问题
I have a stream of data that is keyed and need to compute counts for tumbled of different time periods (1 minute, 5 minutes, 1 day, 1 week).
Is it possible to compute all four window counts in a single application?
回答1:
Yes, that's possible.
If you are using event-time, you can simply cascade the windows with increasing time intervals. So you do:
DataStream<String> data = ...
// append a Long 1 to each record to count it.
DataStream<Tuple2<String, Long>> withOnes = data.map(new AppendOne);
DataStream<Tuple2<String, Long>> 1minCnts = withOnes
// key by String field
.keyBy(0)
// define time window
.timeWindow(Time.of(1, MINUTES))
// sum ones of the Long field
// in practice you want to use an incrementally aggregating ReduceFunction and
// a WindowFunction to extract the start/end timestamp of the window
.sum(1);
// emit 1-min counts to wherever you need it
1minCnts.addSink(new YourSink());
// compute 5-min counts based on 1-min counts
DataStream<Tuple2<String, Long>> 5minCnts = 1minCnts
// key by String field
.keyBy(0)
// define time window of 5 minutes
.timeWindow(Time.of(5, MINUTES))
// sum the 1-minute counts in the Long field
.sum(1);
// emit 5-min counts to wherever you need it
5minCnts.addSink(new YourSink());
// continue with 1 day window and 1 week window
Note that this is possible, because:
- Sum is an associative function (you can compute a sum by summing partial sums).
- The tumbling windows are nicely aligned and do not overlap.
Regarding the comment on the incrementally aggregating ReduceFunction
:
Usually, you want to have the start and/or end timestamp of the window in the output of a window operation (otherwise all results for the same key look the same).
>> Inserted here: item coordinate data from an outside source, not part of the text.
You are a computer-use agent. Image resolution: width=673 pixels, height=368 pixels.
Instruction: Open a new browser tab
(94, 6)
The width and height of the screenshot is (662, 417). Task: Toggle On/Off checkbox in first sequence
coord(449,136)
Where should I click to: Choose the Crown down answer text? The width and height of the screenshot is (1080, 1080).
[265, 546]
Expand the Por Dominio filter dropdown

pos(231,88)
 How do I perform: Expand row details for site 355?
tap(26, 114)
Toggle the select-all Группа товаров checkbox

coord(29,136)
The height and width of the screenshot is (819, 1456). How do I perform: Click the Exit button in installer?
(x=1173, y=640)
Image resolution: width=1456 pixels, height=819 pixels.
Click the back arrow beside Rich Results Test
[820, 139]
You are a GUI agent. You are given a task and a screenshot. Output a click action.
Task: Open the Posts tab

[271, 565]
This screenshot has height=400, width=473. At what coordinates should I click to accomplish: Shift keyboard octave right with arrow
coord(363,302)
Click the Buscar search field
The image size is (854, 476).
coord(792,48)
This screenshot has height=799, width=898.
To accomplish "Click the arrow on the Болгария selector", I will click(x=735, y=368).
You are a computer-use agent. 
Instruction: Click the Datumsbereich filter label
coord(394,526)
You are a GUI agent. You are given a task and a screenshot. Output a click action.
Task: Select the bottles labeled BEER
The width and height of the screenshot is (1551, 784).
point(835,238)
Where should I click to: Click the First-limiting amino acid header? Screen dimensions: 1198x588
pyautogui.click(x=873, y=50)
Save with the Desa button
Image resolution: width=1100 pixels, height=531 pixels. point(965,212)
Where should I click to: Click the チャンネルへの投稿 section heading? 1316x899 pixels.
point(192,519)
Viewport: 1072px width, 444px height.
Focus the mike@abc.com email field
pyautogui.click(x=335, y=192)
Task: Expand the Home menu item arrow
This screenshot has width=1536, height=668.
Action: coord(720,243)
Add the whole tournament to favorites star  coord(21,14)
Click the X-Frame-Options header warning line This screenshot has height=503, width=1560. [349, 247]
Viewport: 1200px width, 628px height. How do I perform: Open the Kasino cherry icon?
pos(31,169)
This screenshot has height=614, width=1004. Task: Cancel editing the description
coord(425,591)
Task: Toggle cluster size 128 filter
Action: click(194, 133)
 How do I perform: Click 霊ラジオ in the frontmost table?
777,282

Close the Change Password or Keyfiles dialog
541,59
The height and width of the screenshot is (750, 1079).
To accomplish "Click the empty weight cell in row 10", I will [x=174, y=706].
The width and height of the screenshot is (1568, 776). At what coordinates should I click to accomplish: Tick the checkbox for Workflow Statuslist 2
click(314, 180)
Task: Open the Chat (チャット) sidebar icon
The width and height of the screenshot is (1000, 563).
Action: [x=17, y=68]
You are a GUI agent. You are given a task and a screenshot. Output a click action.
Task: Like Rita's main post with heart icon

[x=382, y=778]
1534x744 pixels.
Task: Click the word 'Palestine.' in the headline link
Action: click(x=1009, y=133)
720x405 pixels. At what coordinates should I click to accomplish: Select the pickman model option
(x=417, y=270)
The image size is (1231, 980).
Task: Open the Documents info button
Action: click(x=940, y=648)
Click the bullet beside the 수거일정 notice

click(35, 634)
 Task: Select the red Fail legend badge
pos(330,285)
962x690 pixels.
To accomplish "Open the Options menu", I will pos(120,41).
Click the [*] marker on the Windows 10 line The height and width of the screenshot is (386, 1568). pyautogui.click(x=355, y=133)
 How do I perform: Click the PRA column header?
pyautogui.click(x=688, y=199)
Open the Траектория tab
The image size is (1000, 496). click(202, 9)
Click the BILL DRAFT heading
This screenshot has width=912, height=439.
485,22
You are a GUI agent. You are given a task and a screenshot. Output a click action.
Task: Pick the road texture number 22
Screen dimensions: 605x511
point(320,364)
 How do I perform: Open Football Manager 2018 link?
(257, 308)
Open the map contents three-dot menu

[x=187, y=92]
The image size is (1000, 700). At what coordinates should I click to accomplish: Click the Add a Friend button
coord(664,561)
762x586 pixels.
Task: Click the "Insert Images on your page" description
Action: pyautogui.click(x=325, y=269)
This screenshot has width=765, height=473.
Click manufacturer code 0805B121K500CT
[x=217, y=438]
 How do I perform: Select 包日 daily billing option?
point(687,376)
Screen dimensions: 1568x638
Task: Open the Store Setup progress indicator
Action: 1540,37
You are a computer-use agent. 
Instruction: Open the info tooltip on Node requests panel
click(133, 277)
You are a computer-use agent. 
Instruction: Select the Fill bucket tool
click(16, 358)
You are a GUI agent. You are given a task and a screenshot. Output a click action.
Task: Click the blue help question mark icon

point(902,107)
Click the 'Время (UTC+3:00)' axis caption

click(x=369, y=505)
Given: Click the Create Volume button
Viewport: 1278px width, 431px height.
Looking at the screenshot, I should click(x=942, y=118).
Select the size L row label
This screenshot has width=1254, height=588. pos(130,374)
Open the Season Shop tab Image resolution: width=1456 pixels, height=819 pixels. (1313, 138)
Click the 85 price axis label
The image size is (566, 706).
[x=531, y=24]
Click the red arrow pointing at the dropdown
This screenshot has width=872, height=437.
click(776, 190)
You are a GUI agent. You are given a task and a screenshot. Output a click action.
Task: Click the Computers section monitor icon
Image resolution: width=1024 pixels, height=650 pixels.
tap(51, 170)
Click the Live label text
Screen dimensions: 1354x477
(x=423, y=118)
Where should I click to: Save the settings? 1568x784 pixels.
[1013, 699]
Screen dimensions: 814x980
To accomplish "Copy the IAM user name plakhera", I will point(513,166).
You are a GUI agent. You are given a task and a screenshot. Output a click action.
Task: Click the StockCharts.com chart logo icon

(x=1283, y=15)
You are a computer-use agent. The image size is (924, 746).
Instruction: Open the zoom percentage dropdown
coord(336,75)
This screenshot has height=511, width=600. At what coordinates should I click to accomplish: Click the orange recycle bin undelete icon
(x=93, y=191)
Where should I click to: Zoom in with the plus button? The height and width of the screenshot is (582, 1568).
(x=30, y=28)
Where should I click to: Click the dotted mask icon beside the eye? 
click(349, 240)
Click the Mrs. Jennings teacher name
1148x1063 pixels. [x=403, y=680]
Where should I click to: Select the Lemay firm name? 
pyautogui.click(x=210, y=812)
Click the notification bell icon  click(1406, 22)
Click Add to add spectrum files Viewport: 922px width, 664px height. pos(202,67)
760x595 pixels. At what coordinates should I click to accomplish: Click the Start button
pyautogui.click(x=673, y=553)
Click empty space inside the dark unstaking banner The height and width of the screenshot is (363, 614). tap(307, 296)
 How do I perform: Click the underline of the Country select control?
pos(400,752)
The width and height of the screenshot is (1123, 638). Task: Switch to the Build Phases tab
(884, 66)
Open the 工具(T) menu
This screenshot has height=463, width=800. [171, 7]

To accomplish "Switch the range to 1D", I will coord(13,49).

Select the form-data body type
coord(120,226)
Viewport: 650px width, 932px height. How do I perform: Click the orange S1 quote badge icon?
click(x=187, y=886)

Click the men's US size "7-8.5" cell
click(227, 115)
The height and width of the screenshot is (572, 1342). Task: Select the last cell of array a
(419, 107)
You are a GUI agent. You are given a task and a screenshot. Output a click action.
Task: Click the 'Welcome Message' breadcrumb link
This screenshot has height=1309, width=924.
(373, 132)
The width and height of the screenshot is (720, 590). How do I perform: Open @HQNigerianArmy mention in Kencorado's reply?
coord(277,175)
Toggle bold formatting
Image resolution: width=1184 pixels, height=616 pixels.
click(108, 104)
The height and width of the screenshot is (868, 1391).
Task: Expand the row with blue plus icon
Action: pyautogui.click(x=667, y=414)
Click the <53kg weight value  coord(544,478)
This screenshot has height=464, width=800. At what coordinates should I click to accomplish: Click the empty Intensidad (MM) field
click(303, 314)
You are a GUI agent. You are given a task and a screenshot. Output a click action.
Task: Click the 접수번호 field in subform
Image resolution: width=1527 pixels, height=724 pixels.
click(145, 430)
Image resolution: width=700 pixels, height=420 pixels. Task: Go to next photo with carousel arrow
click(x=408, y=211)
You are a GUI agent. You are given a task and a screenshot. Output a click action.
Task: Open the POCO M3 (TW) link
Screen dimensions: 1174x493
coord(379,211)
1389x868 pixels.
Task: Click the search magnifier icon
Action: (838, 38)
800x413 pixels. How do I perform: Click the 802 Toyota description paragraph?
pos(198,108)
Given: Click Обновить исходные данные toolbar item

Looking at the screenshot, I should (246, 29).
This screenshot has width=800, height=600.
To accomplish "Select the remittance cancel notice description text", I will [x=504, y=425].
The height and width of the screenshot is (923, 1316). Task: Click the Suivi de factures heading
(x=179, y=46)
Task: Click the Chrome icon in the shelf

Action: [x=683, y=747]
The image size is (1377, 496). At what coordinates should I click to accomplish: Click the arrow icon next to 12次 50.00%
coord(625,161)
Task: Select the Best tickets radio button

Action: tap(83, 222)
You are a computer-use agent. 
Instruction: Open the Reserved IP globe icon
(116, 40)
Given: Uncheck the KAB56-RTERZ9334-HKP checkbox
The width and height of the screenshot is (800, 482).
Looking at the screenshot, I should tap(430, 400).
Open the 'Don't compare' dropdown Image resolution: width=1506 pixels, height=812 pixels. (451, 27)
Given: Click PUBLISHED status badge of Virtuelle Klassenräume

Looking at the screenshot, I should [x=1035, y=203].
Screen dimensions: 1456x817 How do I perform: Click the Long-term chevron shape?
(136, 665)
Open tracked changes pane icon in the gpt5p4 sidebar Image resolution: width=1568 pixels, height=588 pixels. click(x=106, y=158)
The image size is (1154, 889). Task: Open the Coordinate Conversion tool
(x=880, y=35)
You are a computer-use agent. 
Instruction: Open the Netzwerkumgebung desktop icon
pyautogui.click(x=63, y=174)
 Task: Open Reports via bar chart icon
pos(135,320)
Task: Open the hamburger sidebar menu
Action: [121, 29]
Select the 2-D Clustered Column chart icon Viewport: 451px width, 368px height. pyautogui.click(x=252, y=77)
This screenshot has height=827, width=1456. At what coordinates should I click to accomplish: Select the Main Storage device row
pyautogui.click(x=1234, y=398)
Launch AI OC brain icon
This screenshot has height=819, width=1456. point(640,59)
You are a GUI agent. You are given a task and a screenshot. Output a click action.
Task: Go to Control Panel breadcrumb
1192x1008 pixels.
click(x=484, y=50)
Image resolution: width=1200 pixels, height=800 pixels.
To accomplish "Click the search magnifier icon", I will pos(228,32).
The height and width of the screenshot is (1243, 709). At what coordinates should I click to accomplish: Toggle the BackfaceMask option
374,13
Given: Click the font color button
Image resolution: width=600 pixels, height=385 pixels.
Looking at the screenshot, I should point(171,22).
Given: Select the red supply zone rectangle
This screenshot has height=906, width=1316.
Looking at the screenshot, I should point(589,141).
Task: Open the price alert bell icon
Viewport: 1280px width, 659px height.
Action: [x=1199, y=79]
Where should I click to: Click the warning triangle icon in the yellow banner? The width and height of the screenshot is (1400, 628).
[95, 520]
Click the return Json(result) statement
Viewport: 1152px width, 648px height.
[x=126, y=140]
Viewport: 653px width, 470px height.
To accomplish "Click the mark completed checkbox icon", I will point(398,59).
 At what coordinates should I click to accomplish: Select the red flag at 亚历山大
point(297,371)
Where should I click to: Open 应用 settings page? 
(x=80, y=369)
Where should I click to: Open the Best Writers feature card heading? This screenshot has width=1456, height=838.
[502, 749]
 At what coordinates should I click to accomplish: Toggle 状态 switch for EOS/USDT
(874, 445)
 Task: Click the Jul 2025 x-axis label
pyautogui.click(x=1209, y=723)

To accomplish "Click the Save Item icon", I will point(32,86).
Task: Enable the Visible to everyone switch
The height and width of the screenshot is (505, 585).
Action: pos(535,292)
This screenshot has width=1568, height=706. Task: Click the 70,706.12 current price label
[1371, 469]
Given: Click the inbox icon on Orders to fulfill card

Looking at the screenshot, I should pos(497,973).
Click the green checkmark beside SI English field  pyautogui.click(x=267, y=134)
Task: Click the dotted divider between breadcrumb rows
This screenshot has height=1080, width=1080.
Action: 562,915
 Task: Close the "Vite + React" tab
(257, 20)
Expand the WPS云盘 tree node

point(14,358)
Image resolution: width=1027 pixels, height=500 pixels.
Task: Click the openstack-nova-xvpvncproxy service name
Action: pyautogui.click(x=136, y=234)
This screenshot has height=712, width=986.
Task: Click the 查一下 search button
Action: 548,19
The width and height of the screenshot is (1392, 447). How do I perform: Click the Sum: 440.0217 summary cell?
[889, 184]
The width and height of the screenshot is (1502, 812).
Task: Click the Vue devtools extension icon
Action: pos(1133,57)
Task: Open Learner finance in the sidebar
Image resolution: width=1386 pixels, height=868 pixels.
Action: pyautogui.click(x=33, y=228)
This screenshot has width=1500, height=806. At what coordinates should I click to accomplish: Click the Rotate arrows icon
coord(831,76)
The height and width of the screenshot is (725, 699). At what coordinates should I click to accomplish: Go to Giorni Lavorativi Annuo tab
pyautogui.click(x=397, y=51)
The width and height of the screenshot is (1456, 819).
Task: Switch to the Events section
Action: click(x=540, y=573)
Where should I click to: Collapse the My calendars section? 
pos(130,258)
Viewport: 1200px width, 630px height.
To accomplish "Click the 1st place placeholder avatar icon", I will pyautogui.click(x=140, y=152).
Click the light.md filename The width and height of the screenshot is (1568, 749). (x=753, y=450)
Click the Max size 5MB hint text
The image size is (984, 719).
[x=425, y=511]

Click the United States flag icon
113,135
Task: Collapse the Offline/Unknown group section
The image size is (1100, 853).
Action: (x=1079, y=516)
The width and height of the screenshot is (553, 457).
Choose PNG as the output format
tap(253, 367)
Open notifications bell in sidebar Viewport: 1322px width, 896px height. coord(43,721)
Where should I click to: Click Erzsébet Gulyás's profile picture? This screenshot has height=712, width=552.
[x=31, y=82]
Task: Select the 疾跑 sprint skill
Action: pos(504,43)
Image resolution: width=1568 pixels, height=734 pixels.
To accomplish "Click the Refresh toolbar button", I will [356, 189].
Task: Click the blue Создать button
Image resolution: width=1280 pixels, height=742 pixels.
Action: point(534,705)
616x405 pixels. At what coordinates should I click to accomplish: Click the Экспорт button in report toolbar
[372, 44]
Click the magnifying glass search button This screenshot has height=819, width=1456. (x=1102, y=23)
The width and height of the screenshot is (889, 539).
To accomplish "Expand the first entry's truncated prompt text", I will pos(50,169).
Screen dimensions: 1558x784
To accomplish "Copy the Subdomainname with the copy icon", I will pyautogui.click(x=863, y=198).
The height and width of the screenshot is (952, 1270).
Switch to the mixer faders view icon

The start and end time of a window can be accessed from the window
parameter of the apply()
method of a WindowFunction
. However, a WindowFunction
does not incrementally aggregate records but collects them and aggregates the records at the end of the window. Hence, it is more efficient to use a ReduceFunction
for incremental aggregation and a WindowFunction
to append the start and/or end time of the window to the result. The documentation discusses the details.
If you want to compute this using processing time, you cannot cascade the windows but have to fan out from the input data stream to four window functions.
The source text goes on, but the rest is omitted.